Da Rin Tin Tin a Lassie, al più recente Beethoven, le quattro zampe all’ interno di storie per famiglie difficilmente sembrano aver fatto rimpiangere i produttori di avere investito i propri averi nella realizzazione dell’ opera in questione. Ora, la Twentieth Century Fox distribuisce nelle sale cinematografiche italiane Il mio amico a quattro zampe, tratto da Because of Winn-Dixie, elogiato romanzo di Kate DiCamillo, in cui la dodicenne Annasophia Robb, che vedremo anche in Charlie e la fabbrica di cioccolato di Tim Burton, veste i panni della piccola Opal, appena trasferitasi in una nuova cittadina insieme al padre, predicatore abbandonato dalla moglie e la cui devozione religiosa lo porta in parte a trascurare la figlia. Qui Opal si troverà ad adottare un cane randagio a cui dà il nome Winn-Dixie, proprio come il grande magazzino dove lo ha trovato, e tra loro s’instaura un legame talmente particolare da ravvivare gli abitanti del posto, tra poliziotti imbranati e presunte streghe di colore. «In generale, i miei film sono incentrati su qualcosa che manca nella vita, su luoghi vuoti che tentiamo di riempire. Sono sempre attratto dalle storie di persone che anelano un contatto profondo con gli altri, persone sole che combattono per trovare un senso di appartenenza. Nel caso di Opal, la ragazza ha vissuto l’inspiegabile perdita di un genitore. Il libro mi ha commosso in un modo che è difficile da descrivere. È pieno di umanità e la sua semplicità mi ha colpito profondamente».

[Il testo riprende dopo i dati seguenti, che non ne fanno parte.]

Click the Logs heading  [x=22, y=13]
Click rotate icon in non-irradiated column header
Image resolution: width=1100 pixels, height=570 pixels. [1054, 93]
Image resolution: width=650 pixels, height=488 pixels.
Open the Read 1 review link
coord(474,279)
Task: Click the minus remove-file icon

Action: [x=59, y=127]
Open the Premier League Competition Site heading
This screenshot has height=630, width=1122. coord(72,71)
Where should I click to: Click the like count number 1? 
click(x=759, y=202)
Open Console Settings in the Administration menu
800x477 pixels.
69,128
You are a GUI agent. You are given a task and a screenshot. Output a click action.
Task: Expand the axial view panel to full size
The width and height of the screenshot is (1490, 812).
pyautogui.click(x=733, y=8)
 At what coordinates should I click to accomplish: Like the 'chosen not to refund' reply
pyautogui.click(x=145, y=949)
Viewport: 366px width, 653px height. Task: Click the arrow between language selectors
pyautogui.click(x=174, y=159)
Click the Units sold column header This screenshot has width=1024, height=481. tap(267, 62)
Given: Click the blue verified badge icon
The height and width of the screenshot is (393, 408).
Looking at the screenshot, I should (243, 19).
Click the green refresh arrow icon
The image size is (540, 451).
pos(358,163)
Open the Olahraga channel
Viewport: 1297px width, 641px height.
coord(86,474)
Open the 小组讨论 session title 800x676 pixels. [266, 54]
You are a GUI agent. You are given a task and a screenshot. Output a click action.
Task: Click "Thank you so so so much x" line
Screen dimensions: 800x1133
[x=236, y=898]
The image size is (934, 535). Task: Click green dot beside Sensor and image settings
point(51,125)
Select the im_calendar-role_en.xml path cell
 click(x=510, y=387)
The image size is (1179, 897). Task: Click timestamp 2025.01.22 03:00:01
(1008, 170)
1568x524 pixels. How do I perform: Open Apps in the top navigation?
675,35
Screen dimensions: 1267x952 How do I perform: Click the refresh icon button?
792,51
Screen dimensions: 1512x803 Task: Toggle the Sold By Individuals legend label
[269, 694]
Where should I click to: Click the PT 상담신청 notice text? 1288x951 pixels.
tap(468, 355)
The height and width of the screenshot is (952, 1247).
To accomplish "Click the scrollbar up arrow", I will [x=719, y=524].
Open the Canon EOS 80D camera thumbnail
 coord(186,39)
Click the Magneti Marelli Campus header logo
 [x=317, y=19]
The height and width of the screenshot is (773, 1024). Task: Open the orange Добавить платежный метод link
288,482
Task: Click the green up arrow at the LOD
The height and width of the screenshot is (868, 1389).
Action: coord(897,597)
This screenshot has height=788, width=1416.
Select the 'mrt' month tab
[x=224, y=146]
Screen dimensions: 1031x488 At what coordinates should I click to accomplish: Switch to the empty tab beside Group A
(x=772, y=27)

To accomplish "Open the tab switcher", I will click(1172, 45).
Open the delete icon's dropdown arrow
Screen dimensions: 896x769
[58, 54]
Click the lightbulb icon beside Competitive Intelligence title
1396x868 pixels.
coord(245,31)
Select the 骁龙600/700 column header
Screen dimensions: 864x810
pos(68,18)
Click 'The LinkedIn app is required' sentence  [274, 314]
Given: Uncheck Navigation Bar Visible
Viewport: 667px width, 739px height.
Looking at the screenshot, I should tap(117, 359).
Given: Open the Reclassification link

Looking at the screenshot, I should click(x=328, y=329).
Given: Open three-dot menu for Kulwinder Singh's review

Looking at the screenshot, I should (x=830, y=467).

Questa dichiarazione appartiene al regista Wayne Wang, il cui curriculum artistico comprende titoli del calibro di Il circolo della fortuna e della felicità (1993) e Un amore a 5 stelle (2002), probabilmente spinto ad occuparsi di una pellicola rivolta per lo più ai bambini a causa dell’improvvisa ed inaspettata morte del padre, tanto da asserire: «Il film mi ha aiutato a superare una fase molto penosa della vita. Peraltro, le difficoltà che ho sperimentato mi hanno aiutato ad assorbire gli aspetti più profondi del libro». Purtroppo, però, Il mio amico a quattro zampe, il cui produttore esecutivo è quel Ralph S. Singleton che, in fatto di animali su celluloide, diresse nel 1990 i ben più pericolosi ratti de La creatura del cimitero, tratto da Stephen King, oltre a presentarsi come l’ennesimo, scontato festival dei buoni sentimenti, soffre di ritmi terribilmente televisivi, penalizzato da una piatta regia, costruita quasi esclusivamente sull’alternarsi di inquadrature fisse, e dalla fotografia di Karl Walter Lindenlaub (Haunting – Presenze), la quale gli conferisce un look da telefilm americano anni Settanta, testimoniando più di ogni altro elemento che sarebbe stato più adatto per il piccolo schermo. Pur affrontando il ruolo del papà di Opal con la solita, indiscussa professionalità, Jeff Daniels risulta totalmente sprecato, e non basta la bella colonna sonora, costituita da orecchiabili hit, per poter consigliare la visione di un lungometraggio in cui, per di più, la voce narrante della bambina, a lungo andare, finisce per annoiare perfino gli spettatori più piccoli.